The Supreme Court on Tuesday night rejected the Biden administration’s plea for a reprieve from a district-court order requiring it to reinstate a Trump-era program known as the “remain in Mexico” policy, which requires asylum seekers to stay in Mexico while they wait for a hearing in U.S. immigration court. The court was divided on the decision to deny relief, with the court’s three liberal justices – Stephen Breyer, Sonia Sotomayor and Elena Kagan – indicating that they would have granted the government’s request and put the district court’s order on hold.

The decision means that the Biden administration must resume enforcing the policy “in good faith” while litigation continues in the lower courts.

Tuesday night’s order was the second time that the justices have acted on an emergency basis with respect to the “remain in Mexico” policy, formally known as the Migrant Protection Protocols, which the Trump administration announced in 2018. In March 2020, the court allowed the Trump administration to begin enforcing the policy after a federal district judge in California blocked it. The Supreme Court later agreed to review a ruling by the U.S. Court of Appeals for the 9th Circuit holding that the policy was likely inconsistent with both federal immigration law and international law, but the justices dismissed the case earlier this summer after the Biden administration ended the policy. Critics of the policy say that it forced people seeking asylum to reside in dangerous and unsanitary camps in Mexican border towns.

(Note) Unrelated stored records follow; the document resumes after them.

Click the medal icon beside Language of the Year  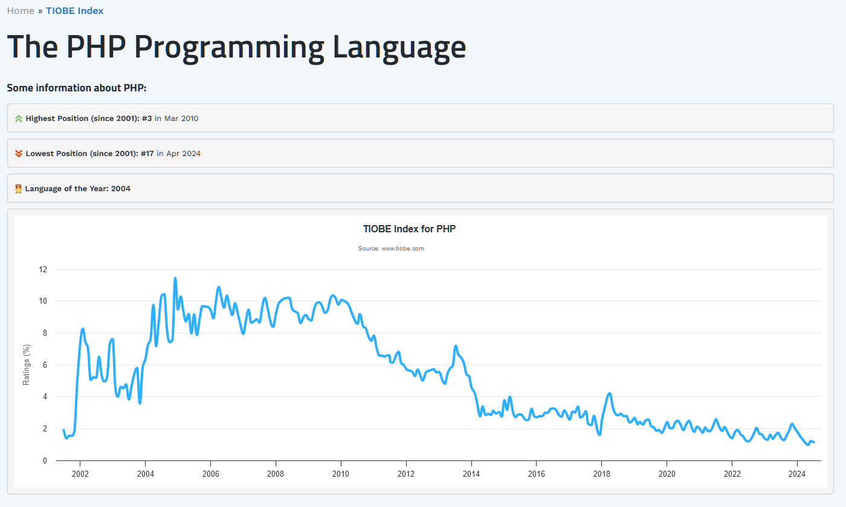point(19,189)
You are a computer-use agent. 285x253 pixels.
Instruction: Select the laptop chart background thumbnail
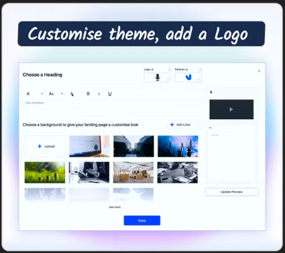point(89,146)
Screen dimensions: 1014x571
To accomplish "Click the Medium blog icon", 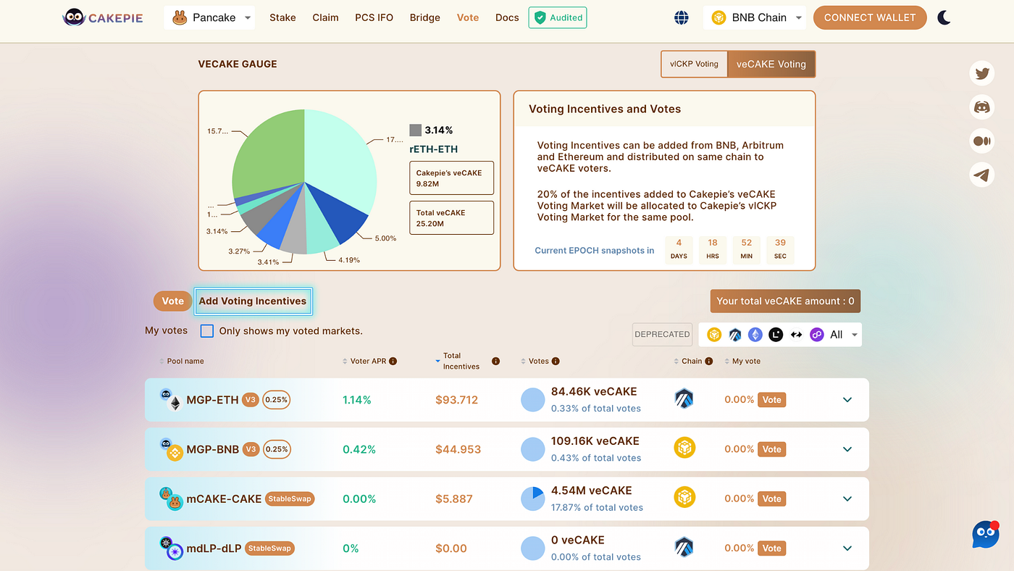I will pyautogui.click(x=982, y=141).
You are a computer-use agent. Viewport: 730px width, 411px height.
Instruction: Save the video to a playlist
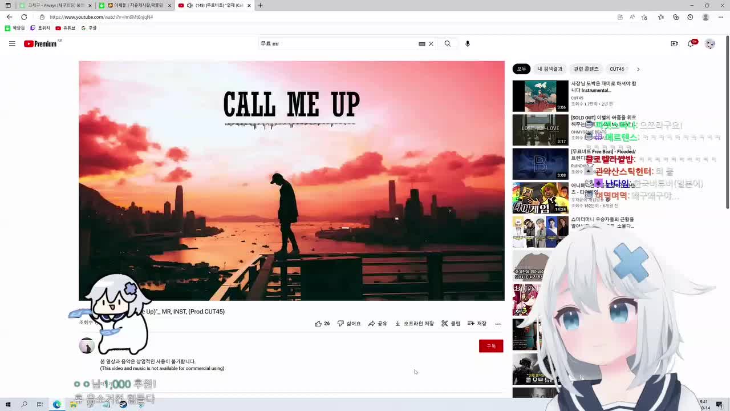tap(477, 324)
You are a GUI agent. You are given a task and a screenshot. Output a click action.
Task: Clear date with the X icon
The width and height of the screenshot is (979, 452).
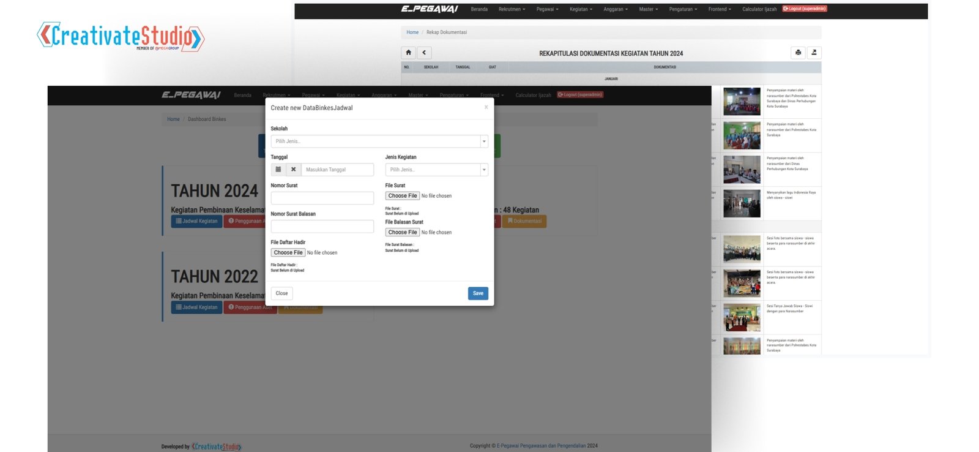[x=293, y=170]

After the Biden administration ended the policy, Texas and Missouri went to federal court in Texas to challenge that decision. The states argue that the decision to terminate the policy violated federal immigration law and the federal law governing the procedures that federal agencies must follow. They also contend that, without the policy, large numbers of migrants can enter the United States based on dubious asylum claims, imposing costs on the states.

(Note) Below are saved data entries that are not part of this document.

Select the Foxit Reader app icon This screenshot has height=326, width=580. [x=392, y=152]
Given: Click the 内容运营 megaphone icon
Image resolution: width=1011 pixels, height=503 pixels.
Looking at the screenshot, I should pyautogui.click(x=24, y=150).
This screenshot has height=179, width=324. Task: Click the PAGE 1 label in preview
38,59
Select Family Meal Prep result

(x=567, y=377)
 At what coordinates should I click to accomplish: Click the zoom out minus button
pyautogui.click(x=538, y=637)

A federal district judge agreed with the states and ordered the Biden administration to reinstate the policy by Aug. 21. The U.S. Court of Appeals for the 5th Circuit declined to put the ruling on hold to give the government time to appeal.

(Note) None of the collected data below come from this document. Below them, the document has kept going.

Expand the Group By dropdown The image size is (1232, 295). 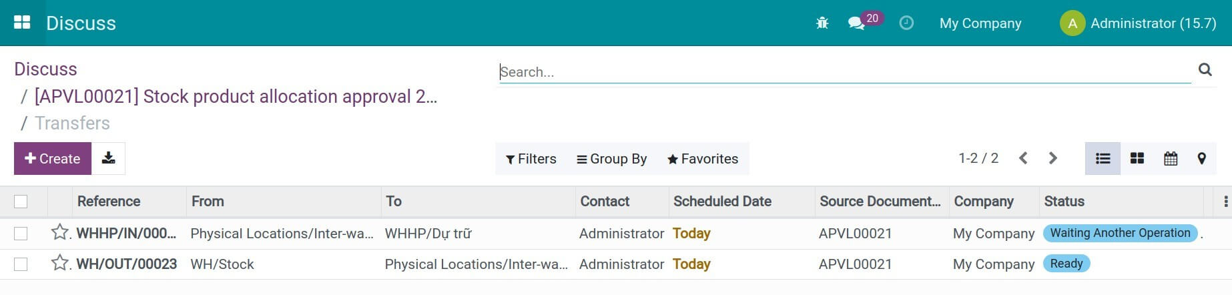(x=612, y=159)
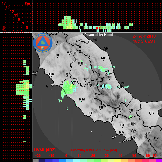This screenshot has height=162, width=162.
Task: Click the PG city marker
Action: (81, 64)
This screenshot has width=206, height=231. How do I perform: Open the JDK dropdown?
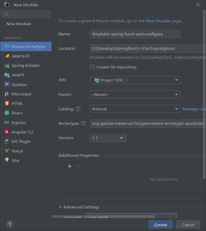point(176,80)
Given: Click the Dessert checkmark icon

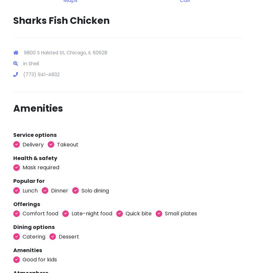Looking at the screenshot, I should coord(53,237).
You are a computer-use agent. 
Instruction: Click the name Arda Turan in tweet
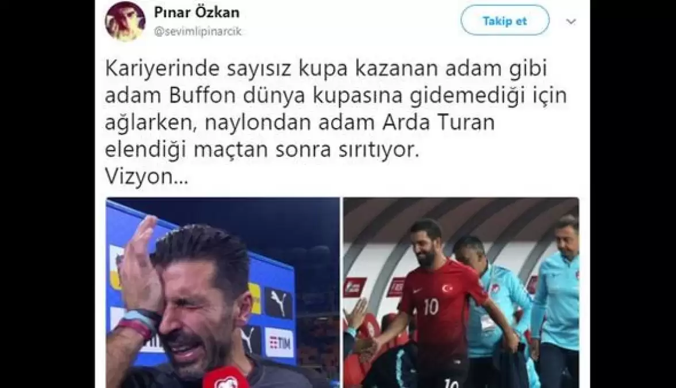click(439, 123)
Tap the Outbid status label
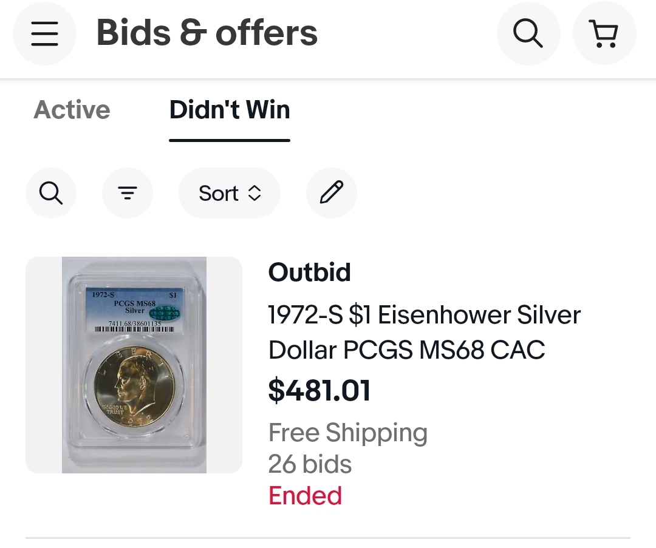Screen dimensions: 656x548 coord(310,272)
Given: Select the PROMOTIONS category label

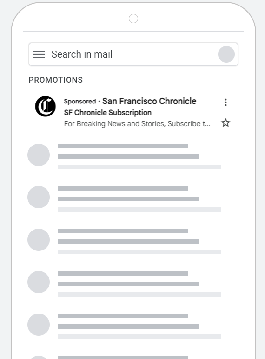Looking at the screenshot, I should tap(56, 80).
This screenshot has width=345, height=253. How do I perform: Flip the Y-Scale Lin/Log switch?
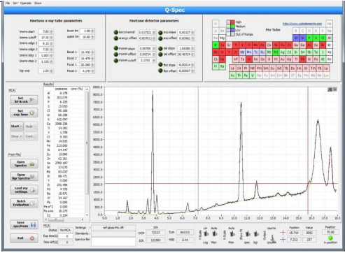pos(206,233)
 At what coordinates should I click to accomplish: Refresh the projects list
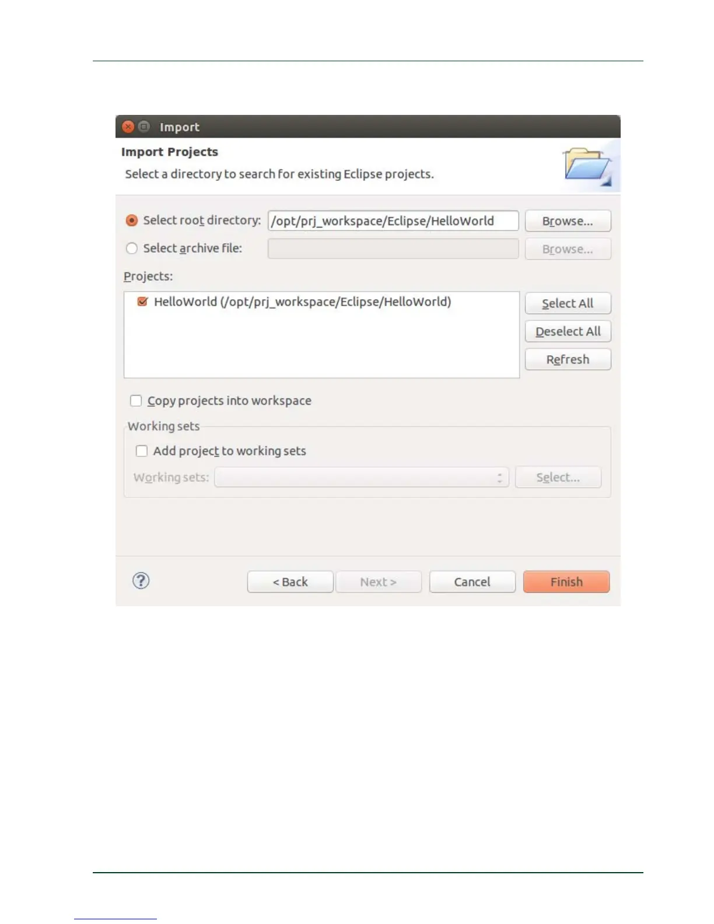tap(568, 359)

The Biden administration went to the Supreme Court on Friday, asking the justices to step in. Acting Solicitor General Brian Fletcher defended the decision to end the policy as one reached after careful consideration, and he warned that the district court’s order requiring the government to reinstate the policy immediately would both meddle in U.S.-Mexico relations and “threaten chaos at the border.”

Justice Samuel Alito, who handles emergency requests from Texas, briefly paused the district court’s order to allow the justices to consider the request. Alito put the order on hold until 11:59 p.m. on Tuesday and ordered the states to respond by 5 p.m. Tuesday afternoon – signaling that the court would act quickly.

In their filing on Tuesday afternoon, the states downplayed the Biden administration’s complaint that the district court’s order interferes with U.S. foreign policy. The government had expressed only “vague concerns” at trial, the states suggested, and in any event “virtually any significant immigration policy may have collateral consequences for foreign relations.” The states rejected the administration’s argument that requiring it to reinstate the policy would lead to “chaos at the border” as a “strawman”: “[T]he humanitarian emergency at the border is occurring now,” the states wrote, and has only gotten worse since the Biden administration suspended the policy. Indeed, the states noted, news reports have indicated that the Biden administration itself has “privately discussed” reviving the policy because of the problems at the border.  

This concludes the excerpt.